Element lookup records
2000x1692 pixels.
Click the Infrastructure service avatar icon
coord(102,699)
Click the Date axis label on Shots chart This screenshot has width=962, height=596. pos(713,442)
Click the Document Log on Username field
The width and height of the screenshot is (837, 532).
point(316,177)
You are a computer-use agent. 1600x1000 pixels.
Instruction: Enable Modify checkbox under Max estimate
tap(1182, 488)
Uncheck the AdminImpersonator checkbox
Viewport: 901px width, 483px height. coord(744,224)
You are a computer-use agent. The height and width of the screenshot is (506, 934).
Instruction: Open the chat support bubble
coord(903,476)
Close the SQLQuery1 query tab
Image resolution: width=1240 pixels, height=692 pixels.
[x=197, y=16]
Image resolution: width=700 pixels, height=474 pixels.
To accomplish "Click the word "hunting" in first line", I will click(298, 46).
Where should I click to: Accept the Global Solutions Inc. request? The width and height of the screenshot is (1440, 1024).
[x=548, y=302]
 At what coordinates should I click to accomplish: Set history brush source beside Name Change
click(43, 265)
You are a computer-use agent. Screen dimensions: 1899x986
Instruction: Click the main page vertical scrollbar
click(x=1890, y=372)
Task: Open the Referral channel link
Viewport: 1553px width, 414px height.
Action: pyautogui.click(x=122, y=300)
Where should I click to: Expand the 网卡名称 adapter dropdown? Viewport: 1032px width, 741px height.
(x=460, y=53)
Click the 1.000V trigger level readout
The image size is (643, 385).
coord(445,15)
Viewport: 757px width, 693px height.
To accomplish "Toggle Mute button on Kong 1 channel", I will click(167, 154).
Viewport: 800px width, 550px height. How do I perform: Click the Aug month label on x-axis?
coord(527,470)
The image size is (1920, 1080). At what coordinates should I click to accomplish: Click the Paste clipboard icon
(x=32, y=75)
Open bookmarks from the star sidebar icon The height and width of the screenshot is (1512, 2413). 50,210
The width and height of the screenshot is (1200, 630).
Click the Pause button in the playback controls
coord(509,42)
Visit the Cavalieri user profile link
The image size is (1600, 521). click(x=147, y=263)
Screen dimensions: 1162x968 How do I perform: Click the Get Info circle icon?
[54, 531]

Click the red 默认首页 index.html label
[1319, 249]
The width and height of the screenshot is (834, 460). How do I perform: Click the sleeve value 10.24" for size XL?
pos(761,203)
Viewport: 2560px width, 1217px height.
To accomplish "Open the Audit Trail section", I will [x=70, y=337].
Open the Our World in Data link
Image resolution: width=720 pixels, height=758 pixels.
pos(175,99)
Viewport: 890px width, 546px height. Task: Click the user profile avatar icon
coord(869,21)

To be done -
Express each line of the records above as a JSON list of strings, one string per line. Leave out blank lines.

Answer below -
[
  "2000x1692 pixels.",
  "Click the Infrastructure service avatar icon",
  "coord(102,699)",
  "Click the Date axis label on Shots chart This screenshot has width=962, height=596. pos(713,442)",
  "Click the Document Log on Username field",
  "The width and height of the screenshot is (837, 532).",
  "point(316,177)",
  "You are a computer-use agent. 1600x1000 pixels.",
  "Instruction: Enable Modify checkbox under Max estimate",
  "tap(1182, 488)",
  "Uncheck the AdminImpersonator checkbox",
  "Viewport: 901px width, 483px height. coord(744,224)",
  "You are a computer-use agent. The height and width of the screenshot is (506, 934).",
  "Instruction: Open the chat support bubble",
  "coord(903,476)",
  "Close the SQLQuery1 query tab",
  "Image resolution: width=1240 pixels, height=692 pixels.",
  "[x=197, y=16]",
  "Image resolution: width=700 pixels, height=474 pixels.",
  "To accomplish \"Click the word \"hunting\" in first line\", I will click(298, 46).",
  "Where should I click to: Accept the Global Solutions Inc. request? The width and height of the screenshot is (1440, 1024).",
  "[x=548, y=302]",
  " At what coordinates should I click to accomplish: Set history brush source beside Name Change",
  "click(43, 265)",
  "You are a computer-use agent. Screen dimensions: 1899x986",
  "Instruction: Click the main page vertical scrollbar",
  "click(x=1890, y=372)",
  "Task: Open the Referral channel link",
  "Viewport: 1553px width, 414px height.",
  "Action: pyautogui.click(x=122, y=300)",
  "Where should I click to: Expand the 网卡名称 adapter dropdown? Viewport: 1032px width, 741px height.",
  "(x=460, y=53)",
  "Click the 1.000V trigger level readout",
  "The image size is (643, 385).",
  "coord(445,15)",
  "Viewport: 757px width, 693px height.",
  "To accomplish \"Toggle Mute button on Kong 1 channel\", I will click(167, 154).",
  "Viewport: 800px width, 550px height. How do I perform: Click the Aug month label on x-axis?",
  "coord(527,470)",
  "The image size is (1920, 1080). At what coordinates should I click to accomplish: Click the Paste clipboard icon",
  "(x=32, y=75)",
  "Open bookmarks from the star sidebar icon The height and width of the screenshot is (1512, 2413). 50,210",
  "The width and height of the screenshot is (1200, 630).",
  "Click the Pause button in the playback controls",
  "coord(509,42)",
  "Visit the Cavalieri user profile link",
  "The image size is (1600, 521). click(x=147, y=263)",
  "Screen dimensions: 1162x968 How do I perform: Click the Get Info circle icon?",
  "[54, 531]",
  "Click the red 默认首页 index.html label",
  "[1319, 249]",
  "The width and height of the screenshot is (834, 460). How do I perform: Click the sleeve value 10.24\" for size XL?",
  "pos(761,203)",
  "Viewport: 2560px width, 1217px height.",
  "To accomplish \"Open the Audit Trail section\", I will [x=70, y=337].",
  "Open the Our World in Data link",
  "Image resolution: width=720 pixels, height=758 pixels.",
  "pos(175,99)",
  "Viewport: 890px width, 546px height. Task: Click the user profile avatar icon",
  "coord(869,21)"
]